About this exercise:
The reply is to be the lines from the one with "Select the damage" through the last line of the records below, each retyped exactly, with pictures left out.

Stored data
- - - - -
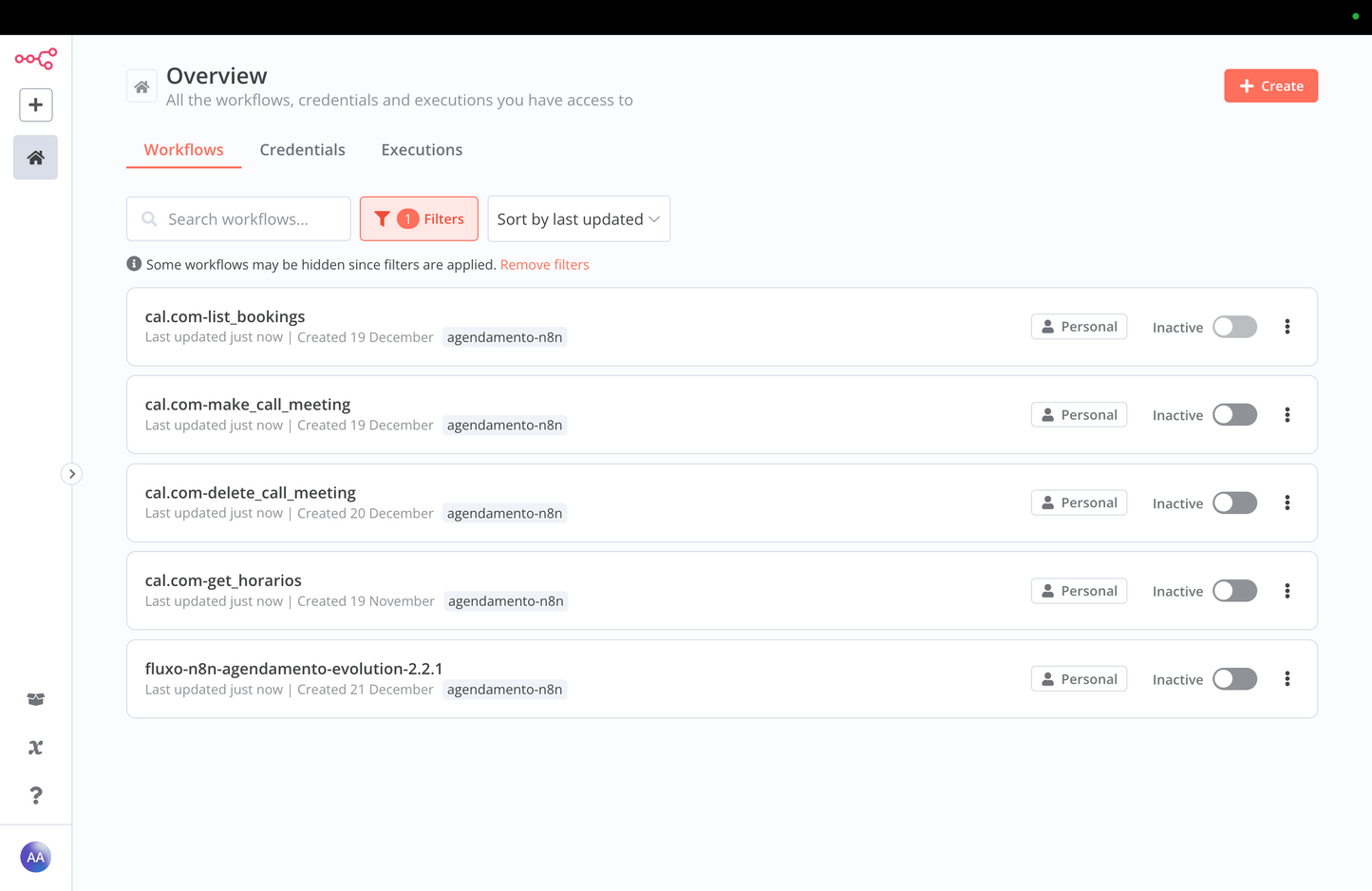Switch to the Credentials tab
The image size is (1372, 891).
point(302,150)
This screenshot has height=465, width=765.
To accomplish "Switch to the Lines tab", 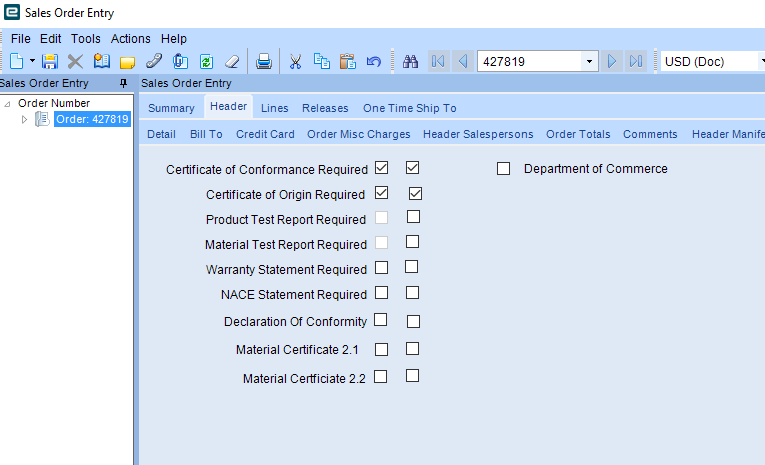I will click(274, 108).
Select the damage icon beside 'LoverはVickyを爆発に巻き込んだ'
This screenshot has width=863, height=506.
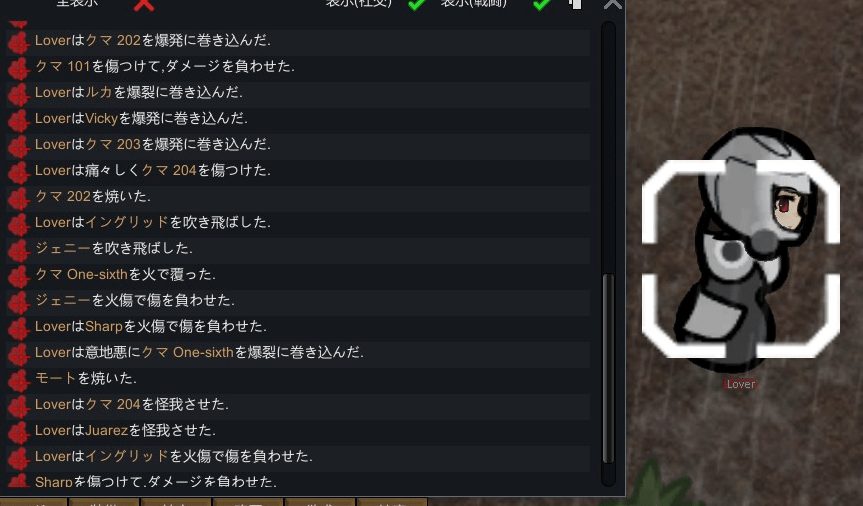pos(18,121)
- - - - -
The completed task:
Select the damage icon beside 'LoverはVickyを爆発に巻き込んだ'
This screenshot has width=863, height=506.
pos(18,121)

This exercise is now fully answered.